Universal Pictures kicked off the promotion for the next instalment in the Halloween series this past week with the release of a first teaser poster for the upcoming reboot, and now actress Jamie Lee Curtis – who reprises her iconic role as Laurie Strode – has revealed to Yahoo that a “terrifying” trailer is on its way.
“I’ve seen a trailer and I’ve seen some footage, and it’s terrifying,” said Curtis. “They went full-tilt boogeyman. And I’ve never said that in my life, and I will say full-tilt boogeyman for the rest of the year as I go around talking about this.”
Curtis also went on to discuss why she decided to return to her role from the 1978 slasher classic, stating:
“And as soon as I read what David Gordon Green and Danny McBride had come up with … and the way that they connected the dots of the story, it made so much sense to me that it felt totally appropriate for me to return to Haddonfield, Ill., for another 40th-anniversary retelling. There was the idea of, ‘What do you call it?’ If I had had my druthers, I probably would’ve called it Halloween Retold. Because it’s being retold. It’s the original story in many, many, many ways.
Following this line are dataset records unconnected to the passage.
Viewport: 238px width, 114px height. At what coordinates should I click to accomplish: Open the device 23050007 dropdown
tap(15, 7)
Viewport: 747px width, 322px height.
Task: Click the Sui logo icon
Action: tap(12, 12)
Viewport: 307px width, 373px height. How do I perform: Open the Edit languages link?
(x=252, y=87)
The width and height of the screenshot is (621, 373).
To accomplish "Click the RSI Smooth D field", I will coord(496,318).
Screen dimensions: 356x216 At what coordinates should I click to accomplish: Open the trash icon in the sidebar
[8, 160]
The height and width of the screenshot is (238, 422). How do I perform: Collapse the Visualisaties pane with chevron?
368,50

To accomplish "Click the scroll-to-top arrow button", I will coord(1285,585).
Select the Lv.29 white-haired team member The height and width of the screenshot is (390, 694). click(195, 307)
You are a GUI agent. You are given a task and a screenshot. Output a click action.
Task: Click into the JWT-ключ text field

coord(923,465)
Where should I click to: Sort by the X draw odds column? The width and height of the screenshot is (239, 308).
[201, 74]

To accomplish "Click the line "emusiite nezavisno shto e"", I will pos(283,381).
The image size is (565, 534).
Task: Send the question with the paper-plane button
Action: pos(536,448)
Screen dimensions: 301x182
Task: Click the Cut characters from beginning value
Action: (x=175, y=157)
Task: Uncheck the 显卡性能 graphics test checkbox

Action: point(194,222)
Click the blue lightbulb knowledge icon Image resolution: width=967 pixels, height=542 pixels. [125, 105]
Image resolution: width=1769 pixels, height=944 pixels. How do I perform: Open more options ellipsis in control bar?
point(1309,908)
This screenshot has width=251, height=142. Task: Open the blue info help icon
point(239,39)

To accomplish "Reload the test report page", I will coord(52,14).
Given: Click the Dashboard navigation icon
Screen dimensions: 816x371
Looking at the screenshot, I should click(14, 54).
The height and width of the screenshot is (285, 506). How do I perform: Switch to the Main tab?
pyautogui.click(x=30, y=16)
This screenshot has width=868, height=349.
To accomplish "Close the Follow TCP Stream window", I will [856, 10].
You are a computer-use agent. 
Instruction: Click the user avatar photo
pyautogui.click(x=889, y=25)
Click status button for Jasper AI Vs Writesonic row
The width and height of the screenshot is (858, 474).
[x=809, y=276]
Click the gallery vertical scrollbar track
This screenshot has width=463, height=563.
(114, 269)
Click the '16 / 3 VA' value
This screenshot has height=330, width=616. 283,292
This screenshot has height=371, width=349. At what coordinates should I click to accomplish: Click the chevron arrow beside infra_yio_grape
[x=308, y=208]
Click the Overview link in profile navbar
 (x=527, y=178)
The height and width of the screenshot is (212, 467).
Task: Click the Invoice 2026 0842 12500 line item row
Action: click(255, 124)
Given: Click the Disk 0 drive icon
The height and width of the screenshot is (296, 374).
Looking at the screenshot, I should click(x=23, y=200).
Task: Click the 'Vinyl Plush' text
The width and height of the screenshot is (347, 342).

Just retold 40 years later with my granddaughter.”
Meanwhile, producer Jason Blum of Blumhouse Productions has officially confirmed that, as well as serving as executive producer, franchise creator John Carpenter will be scoring the movie:
Confirm!
— Jason Blum (@jason_blum) April 19, 2018
The new Halloween will serve as a direct sequel to the original 1978 film, and while it will ignore the events of later sequels, Danny McBride did confirm to us at SXSW that it will be packed with references and Easter eggs to every other Halloween movie.
Jamie Lee Curtis returns to her iconic role as Laurie Strode, who comes to her final confrontation with Michael Myers, the masked figure who has haunted her since she narrowly escaped his killing spree on Halloween night four decades ago.
Master of horror John Carpenter will executive produce and serve as creative consultant on this film, joining forces with cinema’s current leading producer of horror, Jason Blum (Get Out, Split, The Purge, Paranormal Activity). Inspired by Carpenter’s classic, filmmakers David Gordon Green and Danny McBride crafted a story that carves a new path from the events in the landmark 1978 film, and Green also directs.
Halloween is being directed by David Gordon Green from a script by Green and Danny McBride. In addition to the returning Jamie Lee Curtis (Laurie Strode) and Nick Castle (Michael Myers), the film stars Judy Greer (War for the Planet of the Apes), Andi Matichak (Orange Is the New Black), Will Patton (Shots Fired), Virginia Gadner (Runaways), Miles Robbins (Mozart in the Jungle), Dylan Arnold (Mudbound) and Drew Scheid (Stranger Things).